Pretreatment with Mn 2+ is known to produce tolerance to Cd 2+-induced lethality. This study was designed to determine the mechanism of tolerance to Cd 2+-induced lethality and hepatotoxicity following Mn 2+ pretreatment. Rats given 36 μmoles Cd 2+/kg, i.v., died within 10–20 hr while only one of nine rats pretreated with Mn 2+ (250 μmoles/kg, s.c., 48 and 24 hr prior to Cd 2+ challenge) died. Ten hours after Cd 2+, plasma aspartate aminotransferase and sorbitol dehydrogenase activities were elevated markedly, and extensive histopathologic lesions of the liver were evident in control rats but not in Mn 2+- pretreated rats. To examine the mechanism of this tolerance, distribution of Cd 2+ to fourteen organs and the subcellular distribution in six organs were determined in control and Mn 2+-pretreated rats. Two hours after challenge (31 μmoles Cd 2+/kg, i.v., 0.75 μCi 109Cd 2+/μmole Cd 2+), the distribution of Cd 2+ to liver markedly increased after Mn 2+ pretreatment with concomitant decreases in other tissues. Mn 2+ pretreatment also resulted in a marked difference in the hepatic subcellular distribution of Cd 2+ with more present in cytosol and less associated with organelles. Gel-filtration chromatography indicated that most cytosolic Cd 2+ was bound to a low molecular weight protein.

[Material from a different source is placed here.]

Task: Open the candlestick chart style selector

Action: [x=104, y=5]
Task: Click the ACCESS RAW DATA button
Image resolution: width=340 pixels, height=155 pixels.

Isolation and partial characterization of this protein suggest that it is identical to metallothionein (MT); it had a similar relative elution following gel-filtration chromatography, had low absorbance at 280 nm and, after separation into two isoproteins by DEAE A-25 anion exchange chromatography, had the same mobility after electrophoresis on non-denaturing polyacrylamide gels as Cd 2+-induced metallothioneins. These data suggest that Mn 2+ pretreatment reduces Cd 2+-induced hepatotoxicity by altering the hepatic subcellular distribution of Cd 2+ with more Cd 2+ binding to MT in the cytosol. This decreased hepatotoxicity is probably responsible for tolerance to Cd 2+-induced lethality.